The imperialists recognize the fact of two armies and two governmental forces in South Vietnam, each representing basically opposed class forces. On the one side is the Saigon regime of the landlords and capitalists, backed by U.S. imperialism. On the other are the revolutionary forces based on the workers and peasants. This is an inherently unstable situation. One side or the other will eventually have to predominate, and that can only be determined in struggle.
February 2, 1948
The government witch hunt to intimidate the labor movement has hit new heights in a deportation delirium.

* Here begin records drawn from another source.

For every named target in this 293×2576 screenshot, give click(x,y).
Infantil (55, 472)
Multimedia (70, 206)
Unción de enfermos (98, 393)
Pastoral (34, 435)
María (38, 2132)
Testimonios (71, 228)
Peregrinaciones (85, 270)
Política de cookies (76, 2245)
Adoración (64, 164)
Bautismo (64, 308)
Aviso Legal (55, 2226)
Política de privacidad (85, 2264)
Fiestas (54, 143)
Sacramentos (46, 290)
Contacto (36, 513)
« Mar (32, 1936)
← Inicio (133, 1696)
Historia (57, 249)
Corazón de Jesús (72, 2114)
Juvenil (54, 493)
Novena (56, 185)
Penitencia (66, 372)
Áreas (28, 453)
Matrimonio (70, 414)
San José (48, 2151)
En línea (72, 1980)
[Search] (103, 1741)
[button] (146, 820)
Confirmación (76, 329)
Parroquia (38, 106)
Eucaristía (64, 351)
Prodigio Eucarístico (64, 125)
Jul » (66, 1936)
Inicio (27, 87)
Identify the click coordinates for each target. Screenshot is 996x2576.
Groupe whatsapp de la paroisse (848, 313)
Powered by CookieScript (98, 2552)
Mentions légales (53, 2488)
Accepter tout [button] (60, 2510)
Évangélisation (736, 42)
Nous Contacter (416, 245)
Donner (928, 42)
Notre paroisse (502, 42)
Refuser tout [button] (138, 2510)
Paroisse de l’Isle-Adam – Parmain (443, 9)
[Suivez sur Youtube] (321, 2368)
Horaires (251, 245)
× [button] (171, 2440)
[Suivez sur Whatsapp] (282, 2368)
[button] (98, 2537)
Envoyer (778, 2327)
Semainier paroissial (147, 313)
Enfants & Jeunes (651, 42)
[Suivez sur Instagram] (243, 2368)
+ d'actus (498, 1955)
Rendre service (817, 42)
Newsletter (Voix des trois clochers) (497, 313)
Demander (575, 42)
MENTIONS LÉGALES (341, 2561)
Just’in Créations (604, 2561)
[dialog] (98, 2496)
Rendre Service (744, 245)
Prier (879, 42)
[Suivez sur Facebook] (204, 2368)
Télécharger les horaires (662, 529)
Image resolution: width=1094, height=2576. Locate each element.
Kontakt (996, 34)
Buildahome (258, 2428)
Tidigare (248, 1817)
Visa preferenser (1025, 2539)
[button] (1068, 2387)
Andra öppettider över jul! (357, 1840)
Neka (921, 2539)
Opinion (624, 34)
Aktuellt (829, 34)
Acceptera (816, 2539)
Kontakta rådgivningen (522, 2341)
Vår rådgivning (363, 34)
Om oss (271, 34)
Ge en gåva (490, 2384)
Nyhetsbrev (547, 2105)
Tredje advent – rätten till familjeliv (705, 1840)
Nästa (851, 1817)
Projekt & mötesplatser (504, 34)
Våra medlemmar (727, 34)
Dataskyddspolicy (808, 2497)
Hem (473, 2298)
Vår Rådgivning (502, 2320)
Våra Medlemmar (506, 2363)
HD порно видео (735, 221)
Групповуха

One of the slimiest tricks was against Charles Doyle, vice president of the CIO United Gas, Coke and Chemical Workers. Born in Scotland, Doyle has lived in this country for 23 years. He was leading a strike in Niagara when he visited Canada to attend a union board meeting. At the border he was issued a re-entry permit. While he was in Canada his permit was secretly cancelled. When he attempted to re-enter he was sent back to Canada.
The current proceedings are aimed chiefly against the Stalinists and their fellow travelers. The labor movement must understand, however, that if these are successful, the campaign will be broadened to include every foreign-born union official with left-wing opinions and every opponent of the system.